Zitat aus der Mitteilungsvorlage: „Der rechnerische Bedarf an stationären Pflegeplätzen in Remscheid beträgt derzeit bis zu 1.322 Plätze. Der Bedarf steigt bis zum Jahr 2020 auf bis zu 1.473 Plätze an. Bis zum Jahr 2025 sinkt er dann wieder leicht auf bis zu 1.448 Plätze ab. Anschließend wird er bis zum Jahr 2030 deutlich auf voraussichtlich bis zu 1.336 benötigte Pflegeplätze absinken. Dem aktuellen Bedarf von bis zu 1.322 Plätzen steht derzeit ein Bestand von 1.054 Plätzen im gesamten Stadtgebiet gegenüber. Jedoch werden ... bis 2020 weitere neue Pflegplätze in neuen Pflegeeinrichtungen oder durch Umbaumaßnahmen entstehen. Damit werden 1.240 Plätze vorhanden sein und den aktuellen Bedarf rechnerisch fast decken.“

Differenziert nach den vier Stadtbezirken stelle sich die aktuelle Situation bis zum Jahr 2020 im vollstationären Bereich unterschiedlich dar:

  • Alt-Remscheid: 555 Plätze Bedarf bei 615 Plätzen (zukünftigem) Bestand und 35 ambulanten Wohnplätzen d.h. deutliches Überangebot von 95 Pflegeplätzen
  • Remscheid-Süd: 277 Plätze Bedarf bei 239 Plätzen Bestand und 24 ambulanten Wohnplätzen, d.h. Fehlbedarf von 14 Pflegeplätzen
  • Lennep: 300 Plätze Bedarf bei 264 Plätzen Bestand, d.h. Fehlbedarf von 36 Pflegeplätzen
  • Lüttringhausen: 190 Plätze Bedarf bei 122 Plätzen (zukünftigem) Bestand und neun ambulanten Wohnplätzen, d.h.

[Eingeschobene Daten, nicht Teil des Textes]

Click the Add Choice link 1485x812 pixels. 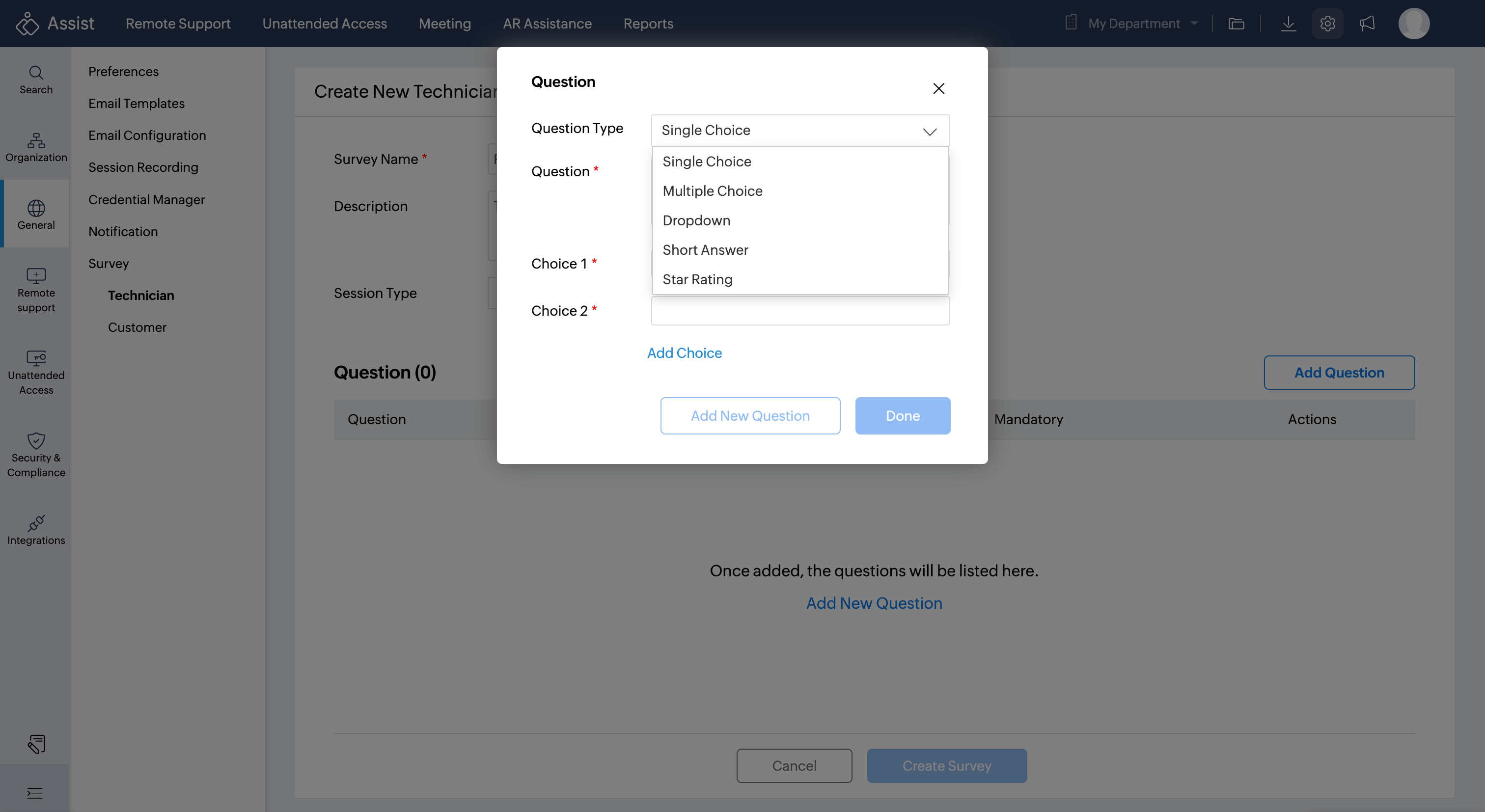coord(684,352)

Fehlbedarf von 59 Pflegeplätzen

In der Vergangenheit fiel die tatsächliche Nachfrage in Remscheid daher immer geringer aus als der berechnete Bedarf. (...) Von daher sind Angebot und Nachfrage in Remscheid aktuell weitgehend ausgeglichen, wenn die bereits geplanten Baumaßnahmen umgesetzt werden. Ein Engpass deutet sich jedoch zwischen den Jahren 2020 und 2025 an. Die Anzahl der ab 80jährigen wird in diesem Zeitraum nach der aktuellen Bevölkerungsprognose kurzzeitig deutlich ansteigen. Insbesondere im Jahr 2020 wird der vollstationäre Platzbedarf bis zu 1.473 Pflegeplätze betragen. Hieraus ergibt sich ein kurzzeitiger rechnerischer zusätzlicher Platzbedarf von bis zu 165 Plätzen. Dieser Platzbedarf wird sich aufgrund der dann bis 2030 ... abnehmenden Anzahl der ab 80jährigen in etwa auf das Niveau des Jahres 2017 wieder deutlich verringern (um 137 der 165 Plätze). Angebot und Nachfrage werden dann wieder ... ausgeglichen sein. Aufgrund dessen ist eine Aufstockung der vollstationären Plätze über das bisherige Maß hinaus für den nur kurzzeitig entstehenden Platzbedarf ... nicht sinnvoll. Es besteht kein Bedarf für weitere stationäre Pflegeeinrichtungen in Remscheid. (...)Vielmehr ist zur Abdeckung des kurzzeitigen zusätzlichen Platzbedarfes zwischen den Jahren 2020 und 2025 eine Ausweitung der ambulant betreuten Wohnplätze angezeigt – vorrangig in den Stadtbezirken Lüttringhausen, Lennep und Remscheid-Süd“.